I know there are already hundreds of Python Unicode questions on Stack Overflow. I've read lots of them, but I can't find an answer to mine...
I'm trying to read a latin-1 CSV file. It includes a UK pound sign (character \xa3 in latin-1), so I set encoding="latin-1"
-- but Python appears to ignore the encoding. This:
with open(filename, newline='', encoding="latin-1") as csvfile:
data = csv.reader(csvfile, delimiter=',', quotechar='\"')
for row in data:
print(row)
Produces:
UnicodeEncodeError: 'ascii' codec can't encode character '\xa3' in position 202: ordinal not in range(128)
I've cut down the original CSV file to a single line that triggers the problem. It's the £ sign that causes it.
The only solutions I've found are to use errors="ignore"
-- which is just hiding the problem, or errors="surrogateescape"
-- which is just creating a problem with escaped characters further down the line.
I know that the file encoding is latin-1, although I have also tried utf-8 and iso-8859-1.

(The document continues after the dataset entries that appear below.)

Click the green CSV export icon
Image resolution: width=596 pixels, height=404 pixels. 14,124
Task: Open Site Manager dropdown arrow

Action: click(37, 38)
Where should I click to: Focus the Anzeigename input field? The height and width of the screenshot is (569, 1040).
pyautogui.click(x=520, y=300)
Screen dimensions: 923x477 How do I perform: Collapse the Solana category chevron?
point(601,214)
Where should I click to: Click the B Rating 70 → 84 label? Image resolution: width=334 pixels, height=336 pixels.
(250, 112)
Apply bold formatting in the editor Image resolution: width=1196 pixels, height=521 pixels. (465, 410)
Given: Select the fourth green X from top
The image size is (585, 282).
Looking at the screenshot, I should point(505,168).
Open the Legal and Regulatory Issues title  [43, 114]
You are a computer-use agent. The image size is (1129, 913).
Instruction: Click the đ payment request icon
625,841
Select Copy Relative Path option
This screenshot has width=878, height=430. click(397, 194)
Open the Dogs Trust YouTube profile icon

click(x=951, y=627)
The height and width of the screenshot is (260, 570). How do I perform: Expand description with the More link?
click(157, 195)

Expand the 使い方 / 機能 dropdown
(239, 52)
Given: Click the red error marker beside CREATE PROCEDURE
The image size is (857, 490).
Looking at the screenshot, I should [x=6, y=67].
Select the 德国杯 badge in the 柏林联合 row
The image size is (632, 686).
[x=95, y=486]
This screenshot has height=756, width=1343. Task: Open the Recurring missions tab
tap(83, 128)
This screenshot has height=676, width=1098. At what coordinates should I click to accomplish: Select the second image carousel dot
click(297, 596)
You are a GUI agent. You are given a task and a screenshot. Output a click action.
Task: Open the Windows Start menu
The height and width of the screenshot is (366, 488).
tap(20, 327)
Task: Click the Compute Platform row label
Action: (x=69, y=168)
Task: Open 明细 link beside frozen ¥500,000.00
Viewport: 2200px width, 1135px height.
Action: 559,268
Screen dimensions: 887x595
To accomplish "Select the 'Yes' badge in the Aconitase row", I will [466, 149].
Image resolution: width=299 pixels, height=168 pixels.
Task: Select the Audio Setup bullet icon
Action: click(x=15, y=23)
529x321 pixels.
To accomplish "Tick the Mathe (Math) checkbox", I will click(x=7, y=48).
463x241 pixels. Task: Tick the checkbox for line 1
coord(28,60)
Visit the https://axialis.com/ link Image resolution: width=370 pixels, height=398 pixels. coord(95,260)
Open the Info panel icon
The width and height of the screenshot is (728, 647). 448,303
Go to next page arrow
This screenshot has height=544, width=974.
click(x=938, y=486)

Python can happily print a £ sign:
>>> print('£')
> £
>>> print(u'\xa3')
£
Any answers/advice/suggestions would be welcome. Thanks in advance.
=== UPDATE ===
This doesn't produce the error:
with open(file, newline='', encoding="latin-1") as csvfile:
data = csv.reader(csvfile, delimiter=',', quotechar='\"')
for row in data:
print("do nothing with the data")